Agustín Castellón Campos, Sabicas, was born in Pamplona in 1912. He saw the first light of day amongst ‘sanfermines’-festival of San Fermin - and gypsies, in the city, which Hemingway didn’t take long to make popular with his journalistic pen. His parents bought his first guitar for 17 pesetas (0,10 euros) and only two years later he started on a stage. It was in the Gayarre Theatre, where he played for a ceremony of swearing of allegiance to the flag. From here on, Sabicas, who had gained his nickname for his early love of eating raw beans, Niño de las Habicas, could no longer tear himself away from the six cords.
However one of the key points of his quick formation coincided with his move to Madrid at the age of ten. Manuel Bonet didn’t take long to discover him and this led him to debut in the Eldorado Theatre in the La Chelitos company. One can’t forget the similarity of Sabicas with the maestro Ramón Montoya, a relative of his mother, if you want to understand the inclination, which Agustín demonstrated towards the solo flamenco guitar.
In his first years as a professional he was a staunch follower of Montoya. However the thirties provoked a radical change in him. He worked accompanying the most relevant singers of the moment, Juan Valderrama, El Carbonerillo, Antonio el de la Calzá..., he carried out numerous recordings, in which he appeared as Niño Sabicas, which helped him to conceive a more personal style of guitar playing. However, the point of inflexion in his artistic and personal trajectory arrived with the Civil War. His exile was nearly obligatory. At this point, his path crossed with no other than Carmen Amaya (“Queen Of The Gypsies”, Dancer and Singer). Together they crossed the pond, destination South America, to offer a tour throughout the continent, which kept them away from the Spanish political confrontations.
However Sabicas started to take a liking to those lands and in the middle of the fifties moved to New York to perform solo concerts where Paco de Lucía discovered him during his first tour with the dancer José Greco. Agustín Castellón had opened his mind in America to the point of recording his first album, admittedly an attempt of fusion, Rock encounter (Polygram, 1966), alongside Joe Beck. The results weren’t satisfactory according to the protagonist himself who even said: ”I don’t like rock or jazz. I did it because my brother Diego wanted to tackle other fields to sell more“.
The relationship which Agustín maintained with masters of jazz the size of Charles Mingus, Ben E. King, Gill Evans, Thelonius Monk or Miles Davis are also very important.
The record companies treated Sabicas as one of them by the record companies and distributed his recordings worldwide. He didn’t return to Spain until 1967 and returned periodically from then on. Twenty years on, his native country paid their first national tribute to him, specifically in Madrid, whose Royal Theatre opened their doors to him.

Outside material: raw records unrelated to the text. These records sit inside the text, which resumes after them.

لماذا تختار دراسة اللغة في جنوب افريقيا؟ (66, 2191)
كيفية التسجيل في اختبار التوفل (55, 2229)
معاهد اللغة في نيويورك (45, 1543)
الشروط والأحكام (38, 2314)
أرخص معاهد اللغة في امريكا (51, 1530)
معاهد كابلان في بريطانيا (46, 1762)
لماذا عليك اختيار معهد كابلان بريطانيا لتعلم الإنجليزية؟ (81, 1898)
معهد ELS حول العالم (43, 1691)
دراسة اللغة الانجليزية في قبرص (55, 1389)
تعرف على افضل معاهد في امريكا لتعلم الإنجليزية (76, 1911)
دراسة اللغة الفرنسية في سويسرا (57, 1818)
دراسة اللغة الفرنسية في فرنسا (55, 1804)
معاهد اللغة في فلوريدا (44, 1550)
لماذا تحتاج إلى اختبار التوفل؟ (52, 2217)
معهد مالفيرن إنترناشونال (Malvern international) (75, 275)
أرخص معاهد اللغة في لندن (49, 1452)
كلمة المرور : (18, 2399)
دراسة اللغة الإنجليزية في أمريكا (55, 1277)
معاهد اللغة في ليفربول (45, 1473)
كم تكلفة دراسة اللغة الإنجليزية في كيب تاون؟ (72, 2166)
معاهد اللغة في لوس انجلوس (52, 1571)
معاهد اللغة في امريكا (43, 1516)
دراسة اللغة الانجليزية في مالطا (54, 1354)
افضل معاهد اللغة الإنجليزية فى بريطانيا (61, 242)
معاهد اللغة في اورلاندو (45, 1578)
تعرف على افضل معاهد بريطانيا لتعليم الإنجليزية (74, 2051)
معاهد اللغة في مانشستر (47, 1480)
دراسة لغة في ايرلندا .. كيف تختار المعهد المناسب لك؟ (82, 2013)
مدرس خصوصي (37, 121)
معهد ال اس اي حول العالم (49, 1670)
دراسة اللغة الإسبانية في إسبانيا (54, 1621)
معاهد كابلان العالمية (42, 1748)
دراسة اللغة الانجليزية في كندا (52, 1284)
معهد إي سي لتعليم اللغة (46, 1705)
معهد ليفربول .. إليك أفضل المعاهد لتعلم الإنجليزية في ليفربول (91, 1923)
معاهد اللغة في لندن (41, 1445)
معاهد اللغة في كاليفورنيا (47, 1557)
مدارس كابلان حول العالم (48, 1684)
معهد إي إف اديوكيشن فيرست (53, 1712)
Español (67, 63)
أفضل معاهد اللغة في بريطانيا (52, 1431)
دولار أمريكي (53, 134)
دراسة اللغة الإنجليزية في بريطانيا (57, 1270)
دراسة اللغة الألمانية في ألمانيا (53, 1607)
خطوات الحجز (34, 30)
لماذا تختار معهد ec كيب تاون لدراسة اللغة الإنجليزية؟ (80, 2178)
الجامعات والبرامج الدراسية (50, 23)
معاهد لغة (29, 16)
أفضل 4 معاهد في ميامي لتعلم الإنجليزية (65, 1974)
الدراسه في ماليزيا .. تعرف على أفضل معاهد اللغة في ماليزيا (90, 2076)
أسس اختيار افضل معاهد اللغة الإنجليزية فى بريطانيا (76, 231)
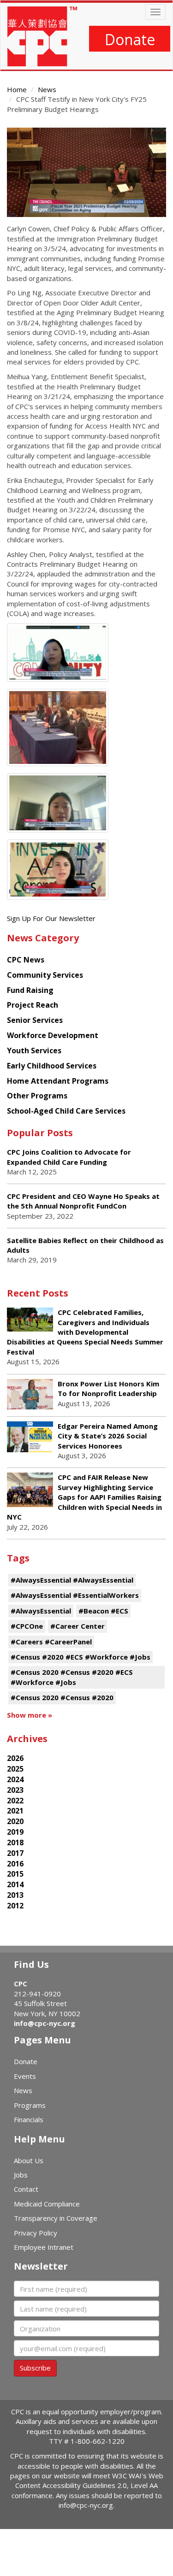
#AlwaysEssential (41, 1610)
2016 (15, 1864)
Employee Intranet (43, 2247)
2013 (15, 1895)
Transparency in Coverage (55, 2218)
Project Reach (32, 1005)
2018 (15, 1842)
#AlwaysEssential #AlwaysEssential (72, 1579)
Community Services (45, 975)
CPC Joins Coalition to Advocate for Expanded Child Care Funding (69, 1156)
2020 (15, 1821)
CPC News (25, 960)
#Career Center (77, 1626)
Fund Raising (30, 990)
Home (17, 89)
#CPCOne (27, 1626)
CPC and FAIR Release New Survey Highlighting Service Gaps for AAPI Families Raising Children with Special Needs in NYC (84, 1497)
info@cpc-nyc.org (44, 2023)
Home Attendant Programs (57, 1081)
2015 (15, 1874)
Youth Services (34, 1050)
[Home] (42, 36)
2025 (15, 1769)
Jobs (21, 2174)
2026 (15, 1758)
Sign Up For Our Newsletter (51, 918)
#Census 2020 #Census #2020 (62, 1697)
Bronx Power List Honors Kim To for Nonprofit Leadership (108, 1388)
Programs (30, 2105)
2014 (15, 1884)
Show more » (29, 1714)
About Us (28, 2160)
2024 (15, 1779)
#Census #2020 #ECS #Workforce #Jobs (80, 1656)
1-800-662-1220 (98, 2441)
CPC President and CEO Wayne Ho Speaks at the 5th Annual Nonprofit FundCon (83, 1200)
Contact (26, 2189)
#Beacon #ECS (103, 1610)
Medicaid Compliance (47, 2203)
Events (25, 2076)
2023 (15, 1790)
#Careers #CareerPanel (51, 1641)
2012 (15, 1906)
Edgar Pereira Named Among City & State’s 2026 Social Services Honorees (108, 1435)
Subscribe (35, 2367)
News (47, 89)
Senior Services (35, 1020)
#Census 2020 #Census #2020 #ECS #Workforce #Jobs (72, 1676)
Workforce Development (52, 1035)
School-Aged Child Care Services (66, 1111)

Sabicas represented a breaking point for the flamenco guitar and he revealed flamenco to the whole world, via America. He was absolutely innovative and revolutionised guitar playing with his speed and polished execution with his right hand technique that is unmistakeable and unrepeatable. His influence has been unquestionable for the new generation of guitarists, passing through the work of Paco de Lucia and Serranito.
Sabicas was already a legend in life. He did not consider himself a follower of any guitar school,of any influence. ”I have never teachers. A proof of this is that I have my brother for whom I never been able to set a single variation. I do not know how to teach, so I do not give lessons, because I was never taught by anyone. I do not know where to start. I do not know music“. He also acted in films. The mastery of Sabicas has brought the greatest praise.
On the 14th of April 1990 Sabicas died in New York.